The farmer drove through Wensleydale, through Coverdale and down into Kettlewell which I believe is in Cravendale.   Then we came back to Buckden and turned down the riverside and over the tops to drop down into Hawes in time to call at
our friend's restaurant for roast pork with sage and onion stuffing, apple sauce and lovely veg.

The temperature when we left home was two degrees.  It changed constantly on our journey, depending upon the height at which we were driving.   The lowest it went was minus two and the highest four degrees.

It is time to heat up yesterday's soup for our evening meal. so I will leave you with a selection of photographs I managed to take from the moving car.








Lovely old Yorkshire names for the villages, like
Carlton in Coverdale, Oughtershaw, Horsehouse,
Kettlewell, Yockenthwaite, Starbotton.   You couldn't make them up could you?

Saturday, 21 January 2017

No Hope!

Tess has just come in from her evening walk and as I am getting a dinner party ready she is glued to my side waiting for titbits (which she usually gets whenever there is a dinner party).

No luck tonight dear doggie - this lot are vegetarians!

Friday, 20 January 2017

Old Crafts.

The farmer is busy keeping our hedges in check and also mending the stone walls here and there.   The former tend to get a bit tangled with brambles which do mean that sheep get entanged more and more until they just cannot escape; the sheep do also tend to knock down bits of stone wall.   So, as Robert Frost so rightly said - Good fences make good neighbours and we don't want our always adventurous sheep to get over into next door's fields.

Once a year we have Mike, who arrives one day after the bird-nesting season is finished and trims all our hedges (mostly a mixture of hawthorn, blackberry, holly, ash and field maple) keeping them trim and also thick.   Constant cutting every year does mean that they never get a chance to thin out, and the small birds (yellow hammer, chaffinch, hedge sparrow) can build their nests well-hidden from prying eyes.

But it would be a shame if the old-fashioned hedge laying art died out.   The same applies to many of the old farming skills which disappeared with the advent of more and more modern machinery.

I came across an article today about The National Hedgelaying Society (Patron H R H The Prince of Wales), which is dedicated to keep the ancient art alive.   My father-in-Law used to lay all of our hedges and it is still possible to see his handiwork along the base of most of the hedges around the farm.   It is a time-consuming job and hard work to boot, but it would be a shame if it were to die out completely.   So it is good to see and read that there are still enthusiasts of the art (and it certainly is an art) around.

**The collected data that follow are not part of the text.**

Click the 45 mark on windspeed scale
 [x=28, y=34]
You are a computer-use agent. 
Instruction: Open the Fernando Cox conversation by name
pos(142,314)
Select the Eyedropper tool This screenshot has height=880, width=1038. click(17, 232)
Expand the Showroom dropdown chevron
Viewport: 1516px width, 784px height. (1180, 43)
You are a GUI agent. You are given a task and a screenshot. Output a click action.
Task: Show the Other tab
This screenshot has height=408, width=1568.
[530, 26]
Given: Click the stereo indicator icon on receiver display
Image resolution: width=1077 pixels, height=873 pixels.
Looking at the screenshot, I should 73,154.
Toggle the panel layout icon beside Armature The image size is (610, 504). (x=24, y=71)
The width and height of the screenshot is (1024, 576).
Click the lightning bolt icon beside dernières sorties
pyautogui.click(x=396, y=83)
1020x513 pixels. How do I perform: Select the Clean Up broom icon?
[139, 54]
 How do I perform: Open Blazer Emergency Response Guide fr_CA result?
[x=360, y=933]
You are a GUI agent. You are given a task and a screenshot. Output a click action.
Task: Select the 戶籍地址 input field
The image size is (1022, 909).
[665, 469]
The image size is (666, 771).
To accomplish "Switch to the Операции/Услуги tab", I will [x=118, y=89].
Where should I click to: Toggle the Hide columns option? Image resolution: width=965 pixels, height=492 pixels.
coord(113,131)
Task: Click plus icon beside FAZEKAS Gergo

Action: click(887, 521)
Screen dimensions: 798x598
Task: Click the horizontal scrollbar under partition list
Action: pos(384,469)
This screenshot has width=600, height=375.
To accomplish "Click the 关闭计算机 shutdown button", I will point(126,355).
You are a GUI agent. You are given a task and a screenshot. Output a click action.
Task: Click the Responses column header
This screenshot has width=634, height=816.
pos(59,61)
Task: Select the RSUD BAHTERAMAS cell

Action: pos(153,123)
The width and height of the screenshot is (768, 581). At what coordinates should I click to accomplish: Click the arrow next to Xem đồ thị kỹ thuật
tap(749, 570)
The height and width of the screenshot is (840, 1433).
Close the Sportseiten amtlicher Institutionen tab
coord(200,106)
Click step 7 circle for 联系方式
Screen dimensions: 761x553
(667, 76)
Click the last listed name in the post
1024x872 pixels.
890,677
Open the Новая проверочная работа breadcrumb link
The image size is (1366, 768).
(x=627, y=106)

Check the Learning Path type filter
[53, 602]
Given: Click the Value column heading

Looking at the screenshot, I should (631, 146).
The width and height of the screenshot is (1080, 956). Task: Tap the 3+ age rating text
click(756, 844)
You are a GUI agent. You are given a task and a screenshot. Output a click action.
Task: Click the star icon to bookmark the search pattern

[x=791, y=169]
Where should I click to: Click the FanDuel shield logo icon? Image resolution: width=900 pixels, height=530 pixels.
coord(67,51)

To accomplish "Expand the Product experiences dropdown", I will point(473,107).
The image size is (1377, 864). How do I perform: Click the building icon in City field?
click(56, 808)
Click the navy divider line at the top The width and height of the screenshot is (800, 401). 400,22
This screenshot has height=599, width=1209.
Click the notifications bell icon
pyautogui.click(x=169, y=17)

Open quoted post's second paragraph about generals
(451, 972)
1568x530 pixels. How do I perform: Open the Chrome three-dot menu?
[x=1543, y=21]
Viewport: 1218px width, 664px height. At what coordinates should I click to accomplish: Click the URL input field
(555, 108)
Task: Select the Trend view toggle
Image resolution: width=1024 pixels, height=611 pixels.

Now all the bramble prunings have been gathered up and brought back to pile ready for a bonfire on a day when the wind is in the right direction.   If it is a really cold day so much the better as it is lovely and warm standing close (at your front in any case even if your back is still freezing).

Thursday, 19 January 2017

Giving to Charity.

A few weeks ago Elizabeth (About New York on my side bar) knitted me two very pretty hats for my new great grand-daughter Ula.   All she asked for in payment was that I should give a donation to a charity which worked with children.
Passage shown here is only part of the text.